Analytical Framework
Methodology
A structured six-phase pipeline from raw satellite data to actionable planetary intelligence.
Every output includes reasoning, uncertainty, and counter-evidence. Explainability is not a feature — it is the foundation.
Pipeline Overview
Six-Phase Analysis Pipeline
The analytical pipeline is designed to be auditable at every stage. Each phase produces explicit outputs that feed the next, creating a traceable chain from raw data to decision.
Phase 1 — Ingestion
Satellite Data Acquisition
Raw satellite data is acquired from publicly available sources. Data is normalized to a common spatial reference frame and temporal resolution before processing.
Phase 2 — Extraction
Signal Extraction & Indexing
Primary indicators are computed from raw imagery. Vegetation indices are derived from spectral bands. Thermal anomalies are identified against local baselines. Temporal deviation is computed against historical distributions.
Phase 3 — Validation
Multi-Signal Consensus
Extracted signals are validated against each other. Signal agreement is computed as the proportion of independent indicators pointing toward the same conclusion. Counter-signals are explicitly identified and weighted.
Phase 4 — Classification
Risk Level Assignment
Validated signals are combined using a weighted consensus model. Risk level (LOW/MEDIUM/HIGH) is assigned based on signal agreement, intensity thresholds, and temporal persistence. Confidence score is normalized to [0,1].
Phase 5 — Spatial Modelling
Risk Surface Computation
Point-based risk scores are extended to continuous spatial surfaces. A grid-based sampling framework generates risk estimates at regular intervals. Spatial interpolation produces a smooth risk surface. Contour boundaries are computed at defined threshold levels.

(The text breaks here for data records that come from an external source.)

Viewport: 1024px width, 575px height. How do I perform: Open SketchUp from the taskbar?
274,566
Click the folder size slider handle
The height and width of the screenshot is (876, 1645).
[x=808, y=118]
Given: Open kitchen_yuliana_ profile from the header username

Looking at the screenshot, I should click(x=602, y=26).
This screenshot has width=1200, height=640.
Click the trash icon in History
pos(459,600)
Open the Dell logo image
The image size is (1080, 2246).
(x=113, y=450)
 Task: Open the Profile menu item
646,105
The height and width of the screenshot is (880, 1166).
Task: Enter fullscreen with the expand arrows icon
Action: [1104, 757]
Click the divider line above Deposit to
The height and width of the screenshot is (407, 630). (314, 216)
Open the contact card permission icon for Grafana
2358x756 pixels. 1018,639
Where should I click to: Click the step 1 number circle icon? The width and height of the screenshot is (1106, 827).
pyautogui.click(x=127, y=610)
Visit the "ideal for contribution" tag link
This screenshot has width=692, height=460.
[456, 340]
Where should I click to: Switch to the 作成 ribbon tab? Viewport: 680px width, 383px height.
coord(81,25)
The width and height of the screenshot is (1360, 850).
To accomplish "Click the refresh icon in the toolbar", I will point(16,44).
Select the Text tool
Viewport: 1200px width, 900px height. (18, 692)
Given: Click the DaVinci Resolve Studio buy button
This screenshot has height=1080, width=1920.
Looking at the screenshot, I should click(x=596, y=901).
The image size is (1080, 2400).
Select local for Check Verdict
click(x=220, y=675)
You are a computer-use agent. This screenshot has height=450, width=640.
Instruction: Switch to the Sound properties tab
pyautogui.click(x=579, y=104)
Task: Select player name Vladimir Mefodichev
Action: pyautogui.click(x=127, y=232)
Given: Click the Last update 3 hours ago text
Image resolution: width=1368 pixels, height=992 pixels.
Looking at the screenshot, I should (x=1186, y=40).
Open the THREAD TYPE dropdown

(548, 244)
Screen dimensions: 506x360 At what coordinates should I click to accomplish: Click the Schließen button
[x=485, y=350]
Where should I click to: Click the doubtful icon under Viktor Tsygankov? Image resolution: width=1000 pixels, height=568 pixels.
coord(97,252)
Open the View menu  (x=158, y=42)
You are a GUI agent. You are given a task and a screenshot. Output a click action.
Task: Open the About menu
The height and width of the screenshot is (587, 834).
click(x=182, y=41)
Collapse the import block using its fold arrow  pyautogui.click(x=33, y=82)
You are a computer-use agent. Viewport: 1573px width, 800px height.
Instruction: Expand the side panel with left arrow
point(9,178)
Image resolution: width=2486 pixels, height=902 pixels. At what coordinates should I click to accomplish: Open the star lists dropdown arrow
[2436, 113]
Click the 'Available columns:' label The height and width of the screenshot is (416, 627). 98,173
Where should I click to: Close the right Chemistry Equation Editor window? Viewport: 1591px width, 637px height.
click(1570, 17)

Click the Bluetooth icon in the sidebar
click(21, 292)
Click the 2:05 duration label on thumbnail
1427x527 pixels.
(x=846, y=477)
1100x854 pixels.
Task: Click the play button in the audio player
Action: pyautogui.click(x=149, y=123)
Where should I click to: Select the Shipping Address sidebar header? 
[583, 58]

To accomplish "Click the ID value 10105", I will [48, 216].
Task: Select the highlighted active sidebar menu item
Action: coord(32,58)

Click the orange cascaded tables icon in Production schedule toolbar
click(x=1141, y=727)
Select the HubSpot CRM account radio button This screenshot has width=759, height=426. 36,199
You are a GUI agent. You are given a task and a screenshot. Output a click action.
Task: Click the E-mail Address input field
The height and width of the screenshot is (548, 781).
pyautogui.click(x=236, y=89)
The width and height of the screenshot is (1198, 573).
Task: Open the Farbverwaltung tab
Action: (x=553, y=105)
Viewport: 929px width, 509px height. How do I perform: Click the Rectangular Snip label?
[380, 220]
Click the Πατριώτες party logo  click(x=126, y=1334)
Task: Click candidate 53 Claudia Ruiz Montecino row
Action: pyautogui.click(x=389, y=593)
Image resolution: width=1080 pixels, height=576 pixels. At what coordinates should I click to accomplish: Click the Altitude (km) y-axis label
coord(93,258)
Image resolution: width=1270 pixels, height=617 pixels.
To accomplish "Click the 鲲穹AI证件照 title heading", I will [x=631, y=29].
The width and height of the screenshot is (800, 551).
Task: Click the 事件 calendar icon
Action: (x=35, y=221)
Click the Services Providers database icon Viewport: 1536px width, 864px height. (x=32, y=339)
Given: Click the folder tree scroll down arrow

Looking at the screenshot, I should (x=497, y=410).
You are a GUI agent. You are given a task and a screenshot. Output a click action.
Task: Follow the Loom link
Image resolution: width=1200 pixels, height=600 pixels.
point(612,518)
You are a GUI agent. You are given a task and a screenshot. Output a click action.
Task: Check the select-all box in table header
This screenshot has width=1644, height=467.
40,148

Phase 6 — Decision Synthesis
Action Output Generation
The final output combines risk classification, spatial context, temporal trend, and urgency into a structured decision object. A single-sentence summary is generated for rapid human interpretation. Recommended action (Investigate/Monitor/Ignore) is assigned.
Scientific Integrity
Validation Principles
All quantitative claims are accompanied by methodology context and experimental status indicators.
Multi-Signal Consensus
Prototype Evaluation5 Indicators
Five independent signals validated against each other — vegetation index, thermal anomaly, temporal deviation, persistence, and spatial clustering.
Counter-Signal Detection
Experimental ModuleExplicit
Contradictory evidence is identified and weighted in every risk assessment, preventing overconfident conclusions.
Confidence Scoring
Internal BenchmarkNormalized [0,1]
Every output includes a normalized confidence score derived from signal agreement, data quality, and temporal consistency.
Explainability
Prototype EvaluationStructured
Each risk assessment includes a structured reasoning chain: what signals were found, what they mean, and what contradicts them.
Design Principles
Methodology Foundations
Independence of Signals
Each signal is derived from independent data sources and processing pathways. This independence is essential for meaningful consensus — correlated signals do not provide independent validation.
Explicit Uncertainty
Uncertainty is not hidden. Every output includes confidence scores, data quality flags, and explicit acknowledgment of limitations. The system is designed to communicate what it does not know as clearly as what it does.
Human-Centred Output
The final output is designed for human interpretation, not machine consumption. A single-sentence decision summary is generated for every analysis, ensuring that a non-expert user can understand the situation without reading the full reasoning chain.
Cross-Domain Applicability
The methodology is designed to be domain-agnostic. The same pipeline that processes Earth observation data can be applied to Mars surface data, or any planetary dataset with equivalent spectral and temporal characteristics.